┌─ Supplied data
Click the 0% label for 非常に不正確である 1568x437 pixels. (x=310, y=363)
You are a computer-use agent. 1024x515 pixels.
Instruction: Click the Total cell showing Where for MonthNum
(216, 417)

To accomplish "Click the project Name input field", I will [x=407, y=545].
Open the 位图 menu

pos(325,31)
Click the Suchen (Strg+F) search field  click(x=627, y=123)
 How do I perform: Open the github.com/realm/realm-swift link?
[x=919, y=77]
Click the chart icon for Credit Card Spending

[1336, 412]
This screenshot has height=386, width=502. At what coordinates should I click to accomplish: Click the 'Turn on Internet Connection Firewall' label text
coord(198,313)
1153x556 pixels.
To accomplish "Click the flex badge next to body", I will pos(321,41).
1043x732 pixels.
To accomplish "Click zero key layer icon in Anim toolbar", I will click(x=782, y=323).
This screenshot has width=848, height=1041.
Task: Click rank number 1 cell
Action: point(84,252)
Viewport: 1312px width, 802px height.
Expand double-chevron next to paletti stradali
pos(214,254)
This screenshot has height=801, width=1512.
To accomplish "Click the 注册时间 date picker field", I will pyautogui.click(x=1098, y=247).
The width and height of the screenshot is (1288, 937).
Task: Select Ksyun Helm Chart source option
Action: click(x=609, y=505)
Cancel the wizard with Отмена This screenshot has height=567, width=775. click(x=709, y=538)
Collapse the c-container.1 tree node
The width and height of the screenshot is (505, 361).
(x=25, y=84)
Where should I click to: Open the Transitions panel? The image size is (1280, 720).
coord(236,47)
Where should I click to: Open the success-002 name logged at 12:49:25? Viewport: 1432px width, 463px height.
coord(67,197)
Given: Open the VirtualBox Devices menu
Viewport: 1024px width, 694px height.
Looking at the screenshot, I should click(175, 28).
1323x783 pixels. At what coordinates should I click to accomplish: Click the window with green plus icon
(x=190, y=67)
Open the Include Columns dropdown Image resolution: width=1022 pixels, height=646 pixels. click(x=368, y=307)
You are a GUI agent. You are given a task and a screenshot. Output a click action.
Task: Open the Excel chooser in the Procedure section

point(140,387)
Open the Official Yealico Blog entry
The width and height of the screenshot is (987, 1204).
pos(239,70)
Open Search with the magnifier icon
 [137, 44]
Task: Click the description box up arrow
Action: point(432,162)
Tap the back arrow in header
└─
* [Assignment]: Transcribe every record. Match each line exactly.

* [Expected answer]:
Click the 0% label for 非常に不正確である 1568x437 pixels. (x=310, y=363)
You are a computer-use agent. 1024x515 pixels.
Instruction: Click the Total cell showing Where for MonthNum
(216, 417)

To accomplish "Click the project Name input field", I will [x=407, y=545].
Open the 位图 menu

pos(325,31)
Click the Suchen (Strg+F) search field  click(x=627, y=123)
 How do I perform: Open the github.com/realm/realm-swift link?
[x=919, y=77]
Click the chart icon for Credit Card Spending

[1336, 412]
This screenshot has height=386, width=502. At what coordinates should I click to accomplish: Click the 'Turn on Internet Connection Firewall' label text
coord(198,313)
1153x556 pixels.
To accomplish "Click the flex badge next to body", I will pos(321,41).
1043x732 pixels.
To accomplish "Click zero key layer icon in Anim toolbar", I will click(x=782, y=323).
This screenshot has width=848, height=1041.
Task: Click rank number 1 cell
Action: point(84,252)
Viewport: 1312px width, 802px height.
Expand double-chevron next to paletti stradali
pos(214,254)
This screenshot has height=801, width=1512.
To accomplish "Click the 注册时间 date picker field", I will pyautogui.click(x=1098, y=247).
The width and height of the screenshot is (1288, 937).
Task: Select Ksyun Helm Chart source option
Action: click(x=609, y=505)
Cancel the wizard with Отмена This screenshot has height=567, width=775. click(x=709, y=538)
Collapse the c-container.1 tree node
The width and height of the screenshot is (505, 361).
(x=25, y=84)
Where should I click to: Open the Transitions panel? The image size is (1280, 720).
coord(236,47)
Where should I click to: Open the success-002 name logged at 12:49:25? Viewport: 1432px width, 463px height.
coord(67,197)
Given: Open the VirtualBox Devices menu
Viewport: 1024px width, 694px height.
Looking at the screenshot, I should click(175, 28).
1323x783 pixels. At what coordinates should I click to accomplish: Click the window with green plus icon
(x=190, y=67)
Open the Include Columns dropdown Image resolution: width=1022 pixels, height=646 pixels. click(x=368, y=307)
You are a GUI agent. You are given a task and a screenshot. Output a click action.
Task: Open the Excel chooser in the Procedure section

point(140,387)
Open the Official Yealico Blog entry
The width and height of the screenshot is (987, 1204).
pos(239,70)
Open Search with the magnifier icon
 [137, 44]
Task: Click the description box up arrow
Action: point(432,162)
Tap the back arrow in header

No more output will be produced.